- [REQUIREMENT]
Please copy the forum thread about "as if!" from "could anyone please" to "should be used.", replacing "exclamation" with "expression".

- [PAGE EXCERPT]

——

# Forum Other Languages Germanic languages English  as if!

## kamka

could anyone please explain what exactly does this exclamation mean?
The way I understand is that it imples the mentioned situation is highly unlikely to happen, but I still don't really FEEL how it should be used. 
Could you please provide some examples, and explanations? 
Thanks.

----------


## scotcher

It's used as a contradiction of or challenge to whatever has just been said, as much as a statement of doubt. 
"You expect me to wear a suit? As if!" (meaning "no, I won't wear a suit!") 
"He said he's be here by seven? As if!" (meaning, "I don't think he'll be here by seven") 
As a phrase it's probably best avoided unless you are a teenage girl.

----------


## capecoddah

What scotcher said... 
"NOT!" used in the same manner should be avoided as well. 
"WHAT EVer" is a reluctant agreement used by teen girls...

----------


## kamka

> It's used as a contradiction of or challenge to whatever has just been said, as much as a statement of doubt. 
> "You expect me to wear a suit? As if!" (meaning "no, I won't wear a suit!") 
> "He said he's be here by seven? As if!" (meaning, "I don't think he'll be here by seven") 
> As a phrase it's probably best avoided unless you are a teenage girl.

  ::  ok, I'll bear in mind not to use it in public  ::  
thanks for help  ::

----------


## chaika

Это не то же самое как You wish! ?

----------


## scotcher

> Это не то же самое как You wish! ?

 There's some overlap, but "you wish" can only be used to contradict the listener's desire, "as if" can be used to contradict anything they say. 
Still sounds vaguely teenage girly though.

----------


## Yazeed

> Originally Posted by chaika  Это не то же самое как You wish! ?   There's some overlap, but "you wish" can only be used to contradict the listener's desire, "as if" can be used to contradict anything they say. 
> Still sounds vaguely teenage girly though.

 Like, totally!    ::

----------


## chaika

well, ubecha I will never be saying that, I don't want to be a total Mr Loser (with appropriate M and L hand gestures).

----------


## Lampada

> Originally Posted by scotcher        Originally Posted by chaika  Это не то же самое как You wish! ?   There's some overlap, but "you wish" can only be used to contradict the listener's desire, "as if" can be used to contradict anything they say. 
> Still sounds vaguely teenage girly though.   Like, totally!

 То есть, абсолютно! (ц.)

——

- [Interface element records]
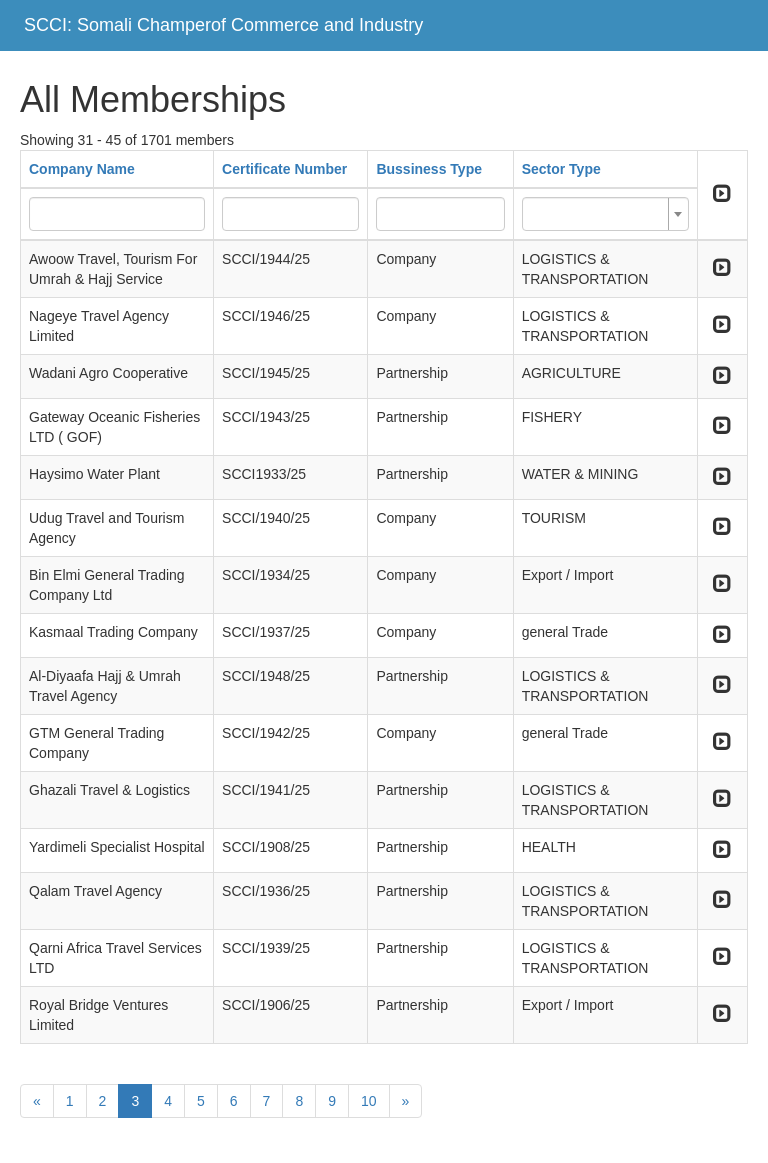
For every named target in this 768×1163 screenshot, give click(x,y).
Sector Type (561, 169)
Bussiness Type (429, 169)
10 (369, 1101)
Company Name (82, 169)
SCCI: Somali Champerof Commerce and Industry (223, 25)
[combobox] (605, 214)
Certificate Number (284, 169)
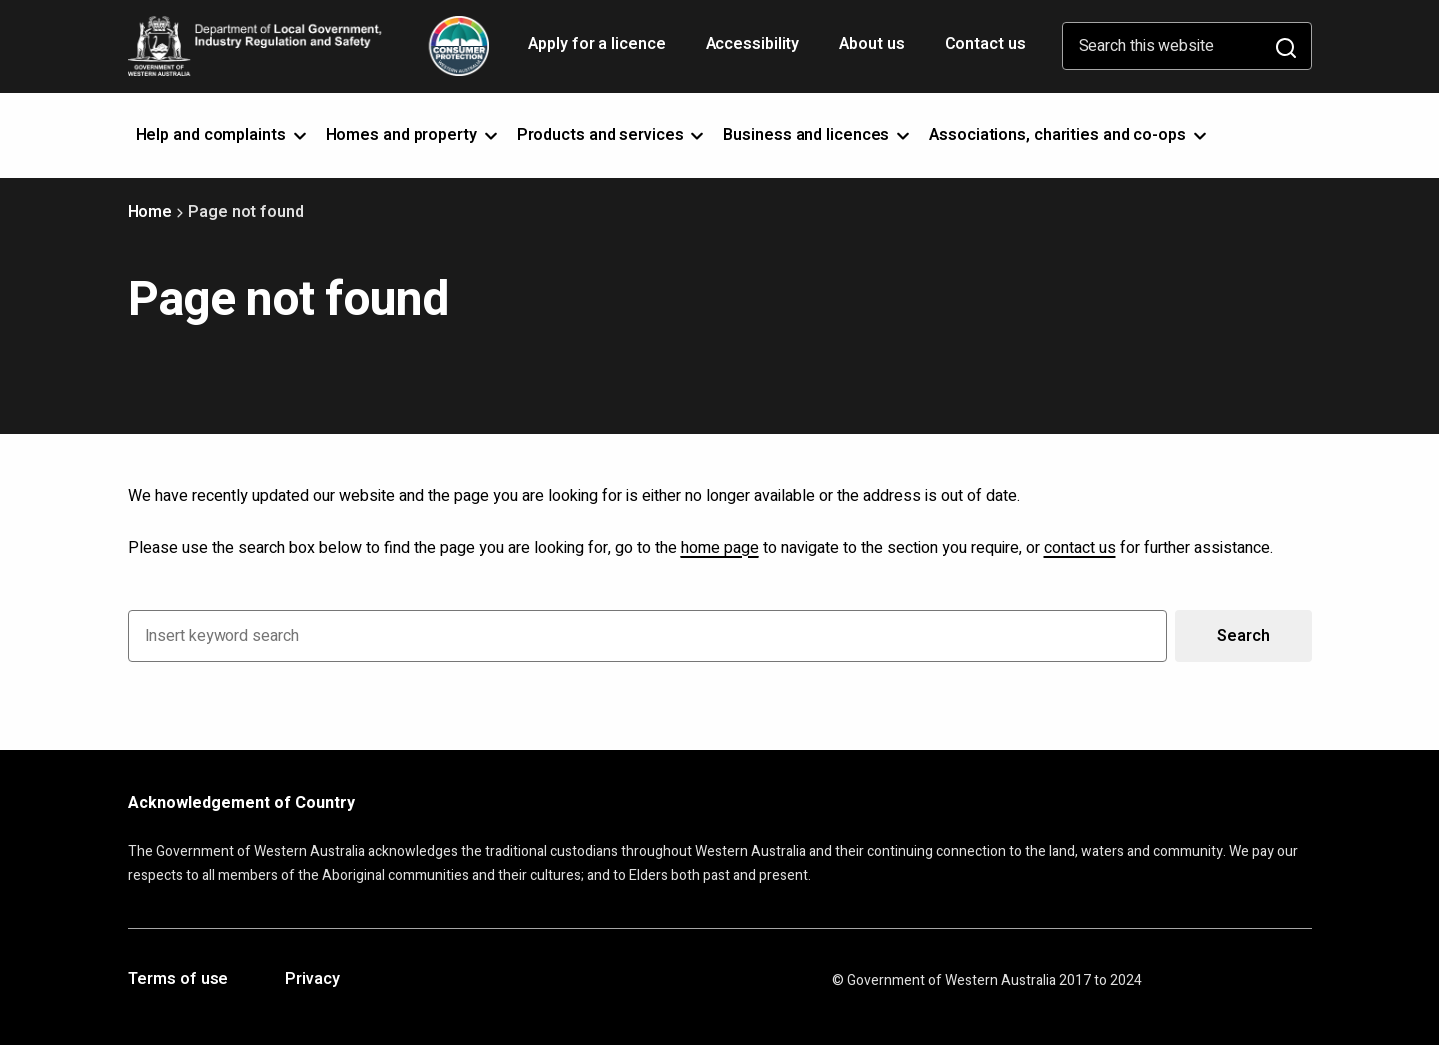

——

- [ANSWER]
could anyone please explain what exactly does this expression mean?
The way I understand is that it imples the mentioned situation is highly unlikely to happen, but I still don't really FEEL how it should be used.